During the HALO press day at SXSW 2022, we took part in virtual round table conversations with some of the cast and producers, including Yerin Ha. Here is what she shared with us about balancing action with emotion, Kwan’s on-screen relationship with Master Chief, and playing the character that viewers will most closely relate to.
The opening sequence is so powerful in establishing Kwan and what Madrigal’s been fighting for. Action sequences are already challenging to film, but then this is layered with intense emotion where you immediately feel for the character. How did you prepare for balancing the physical and the emotional weight of that opening?
It’s quite tough, but having incredible direction from Otto Bathurst and working alongside incredible actors helps. Jung Hwan, who plays my dad, was immediately welcoming and I felt this dad-daughter connection. But you have to trust that the director is seeing and getting everything that they need at that moment.
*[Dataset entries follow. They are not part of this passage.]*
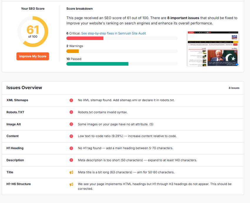Click the Description critical error icon
Image resolution: width=250 pixels, height=203 pixels.
point(71,160)
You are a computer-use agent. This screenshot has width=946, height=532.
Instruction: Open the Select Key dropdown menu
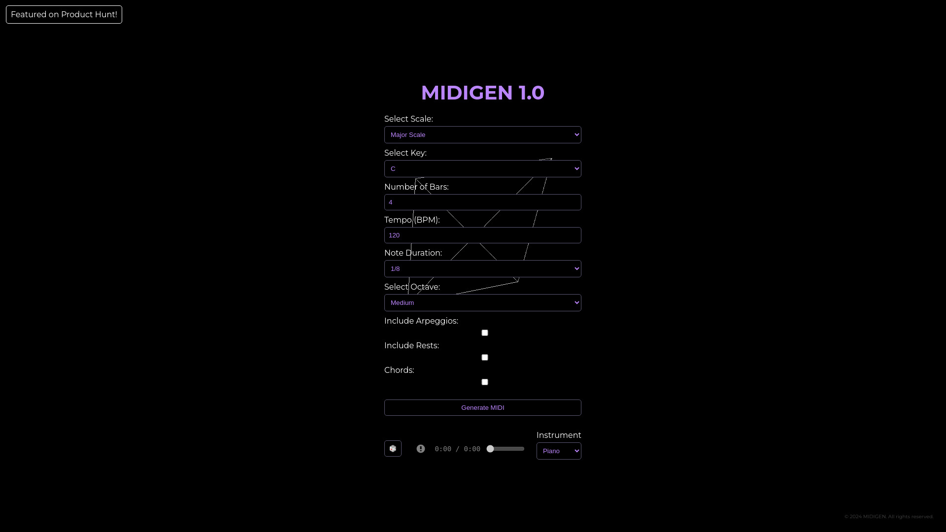[x=483, y=168]

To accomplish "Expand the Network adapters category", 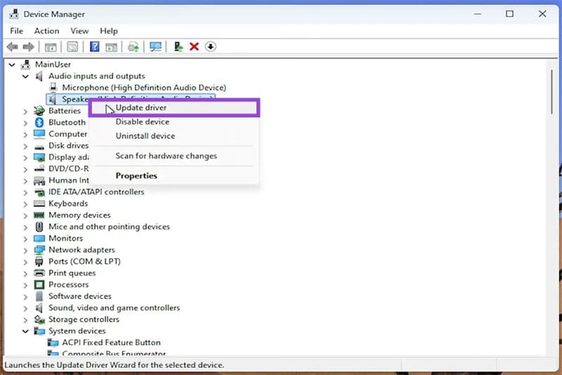I will pyautogui.click(x=25, y=250).
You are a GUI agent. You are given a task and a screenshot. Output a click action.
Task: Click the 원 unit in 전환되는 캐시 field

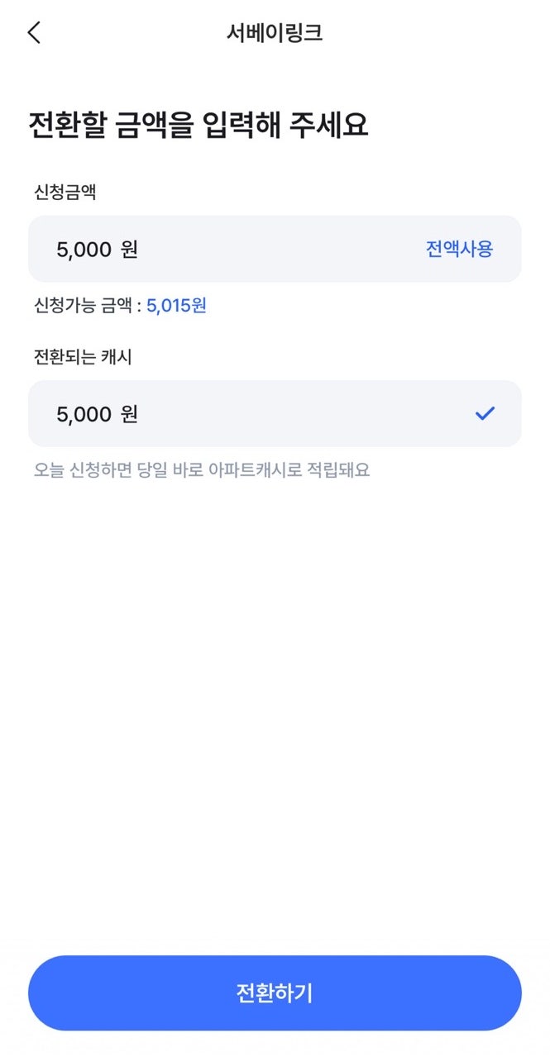pyautogui.click(x=129, y=413)
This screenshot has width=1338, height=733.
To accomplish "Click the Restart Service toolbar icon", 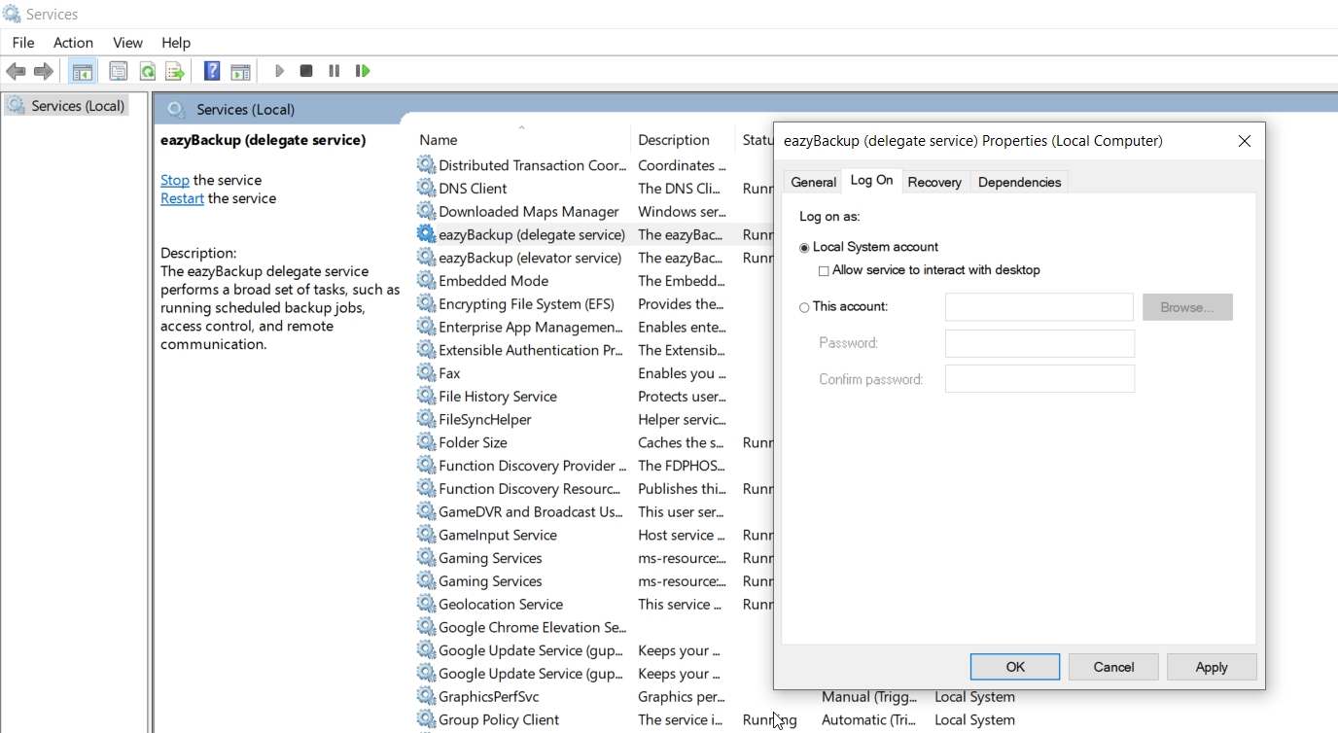I will coord(363,71).
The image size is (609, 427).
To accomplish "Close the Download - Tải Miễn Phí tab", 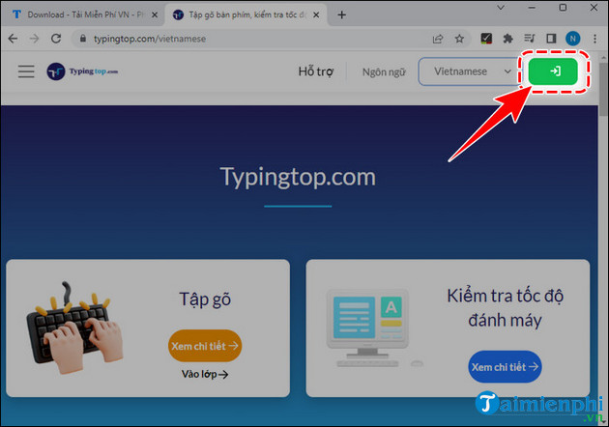I will click(155, 14).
If they’re not, you hope that they’ll tell you and guide you because it is a collaborative, team effort. I tried to have open communication with Otto and make sure that they were getting exactly what they wanted. Also, I put myself in her shoes — as tough as that is to see with aliens — but it’s loss, it’s grieving. Absolutely everything that you love is gone, and feeling that hollowness that Kwan must have felt at that moment is how I tried to tackle it.
What kind of prep went into the stunts and more physical scenes for your character?
I started and grew up with theatre, so everything is about body awareness. Kwan is sassy and feisty — she’s still a 16-year-old — so I let the emotion guide me to how I wanted her to walk, or run when she’s running for her life. I also tried not to overthink it too much because I wanted her to be near and dear to who I am as an actor.
Do you think that Kwan will be the most relatable character for viewers who are not familiar with HALO? Is she a gateway into the franchise for them?
Totally. Kwan is the new audience’s eye in because we see her from the beginning. She’s not happy on Madrigal. All she knows is this planet, and her dad’s been fighting for years to gain independence from the UNSC. But everything else, like Kwan seeing Master Chief for the first time and seeing the Covenant, it’s all new to her. She’s processing this information for the first time, and the new audience will be able to relate to her.
What can you share about Kwan’s dynamic with Master Chief?
Her sarcasm and honesty bring out a new side to Master Chief that we’ve never really seen. She’s a real human being who’s not apologetic for who she is and what she says. Master Chief is like, “Oh, she’s talking to me like this?” Also, Kwan doesn’t want anything from him. That’s why they’re able to have this interesting communication between them, but he also arrives at a fateful time for her.
Kwan is just done with everything. She has nothing to lose anymore. Master Chief is physically daunting but Kwan is emotionally as strong. I approached her with that energy and spirit. As intimidating as Pablo may be as Master Chief, that’s how I tackled it.